In the patch discussion below, what main benefits of hostmem-memfd over hostmem-file are given?

### Page excerpt
★ ★ ★
[libvirt] [PATCH 3/5] qemu: prefer memfd for anonymous memory
Marc-André Lureau
marcandre.lureau at redhat.com
Tue Sep 11 07:53:57 UTC 2018
Hi
On Tue, Sep 11, 2018 at 2:46 AM, John Ferlan <jferlan at redhat.com> wrote:
>
> On 09/07/2018 07:32 AM, marcandre.lureau at redhat.com wrote:
>> From: Marc-André Lureau <marcandre.lureau at redhat.com>
>>
>
> Would be nice to have a few more words here. If you provide them I can
> add them... The if statement is difficult to read unless you know what
> each field really means.
hostmem-memfd is quite similar to hostmem-file. The main benefits are
that it doesn't need to create filesystem files, and it also enforces
sealing, providing a bit more safety.
> secondary question - should we document what gets used?, e.g.:
>
> https://libvirt.org/formatdomain.html#elementsMemoryBacking
>
> Seems to me the preference to use memfd is for memory backing using
> anonymous source for nvdimm's without a defined path, but sometimes my
> wording doesn't match reality.
Yes it could be documented. But it's now an allocation decision that
could evolve, or an implementation detail.
Would you like to see something like that?
<dt><code>source</code></dt>
- <dd>In this attribute you can switch to file memorybacking or keep
- default anonymous.</dd>
+ <dd>In this attribute you can switch to file memorybacking or
+ keep default anonymous. <span class="since">Since 4.8.0</span>,
+ when the memory is anonymous and the host supports it, libvirt
+ will use a memfd memory backing, providing additional safety
+ guarantees.
+ </dd>
<dt><code>access</code></dt>
>
>> Signed-off-by: Marc-André Lureau <marcandre.lureau at redhat.com>
>> ---
>> src/qemu/qemu_command.c | 61 +++++++++++++++++++++++++++++------------
>> 1 file changed, 43 insertions(+), 18 deletions(-)
>>
>> diff --git a/src/qemu/qemu_command.c b/src/qemu/qemu_command.c
>> index c9e3a91e32..97cfc8a18d 100644
>> --- a/src/qemu/qemu_command.c
>> +++ b/src/qemu/qemu_command.c
>> @@ -3113,6 +3113,24 @@ qemuBuildControllerDevCommandLine(virCommandPtr cmd,
>> return ret;
>> }
>>
>> +static int
>> +qemuBuildMemoryBackendPropsShare(virJSONValuePtr props,
>> + virDomainMemoryAccess memAccess)
★ ★ ★
### Data provided
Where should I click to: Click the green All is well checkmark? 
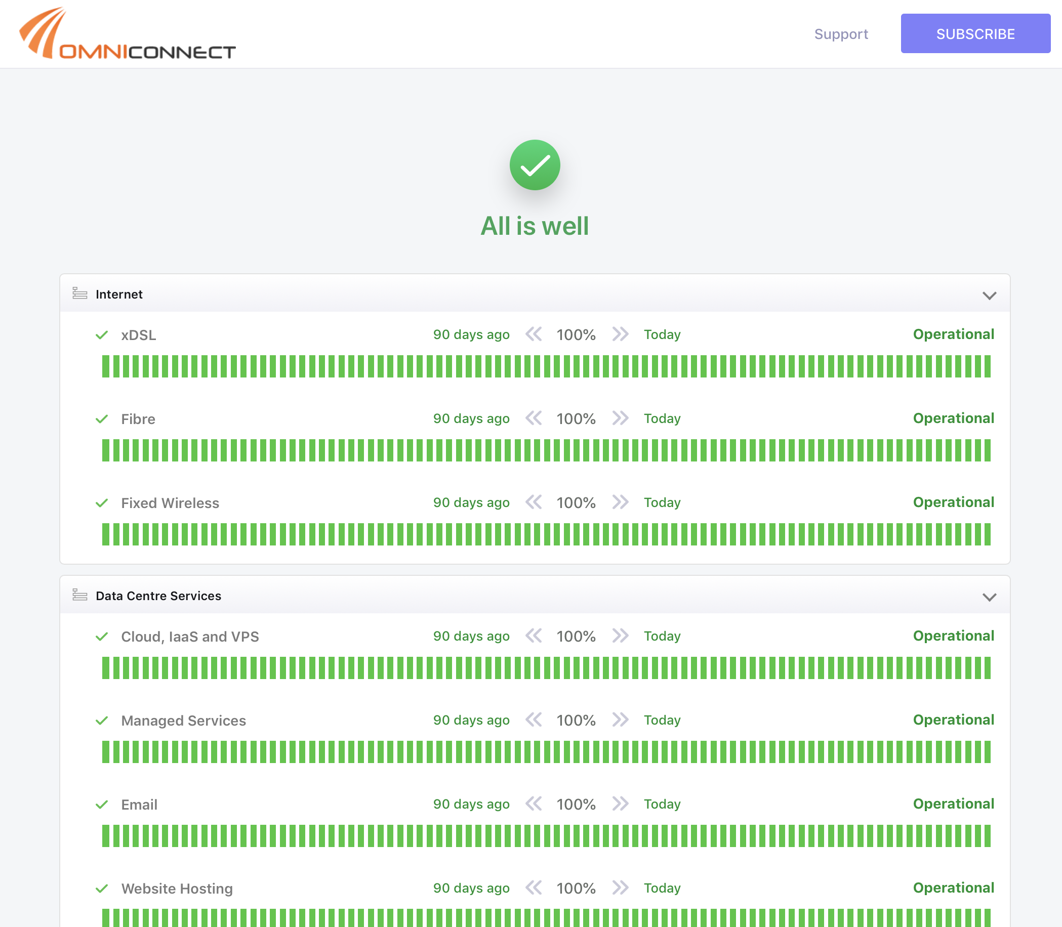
★ ★ ★
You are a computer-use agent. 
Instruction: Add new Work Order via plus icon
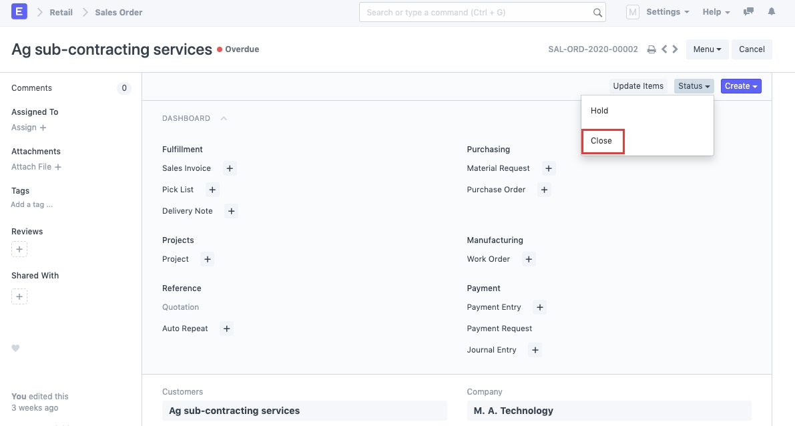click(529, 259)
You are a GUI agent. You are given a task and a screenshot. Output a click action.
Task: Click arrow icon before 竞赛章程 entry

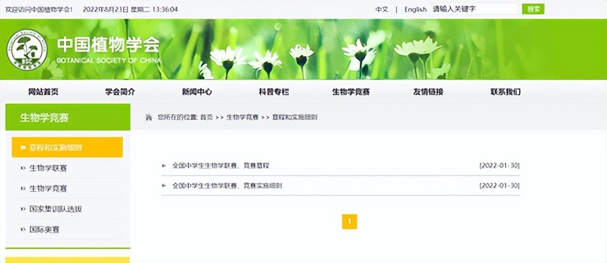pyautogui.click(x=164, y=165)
★ ★ ★
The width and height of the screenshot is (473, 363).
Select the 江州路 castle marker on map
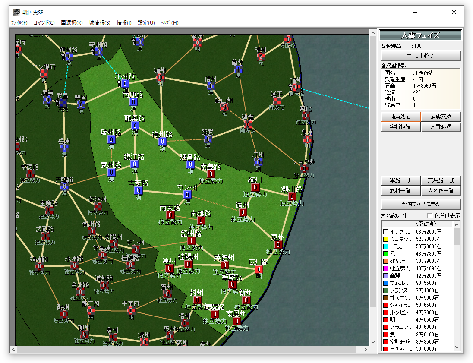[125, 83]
★ ★ ★
### Task solution
It doesn't need to create filesystem files, and it enforces sealing, which provides a bit more safety.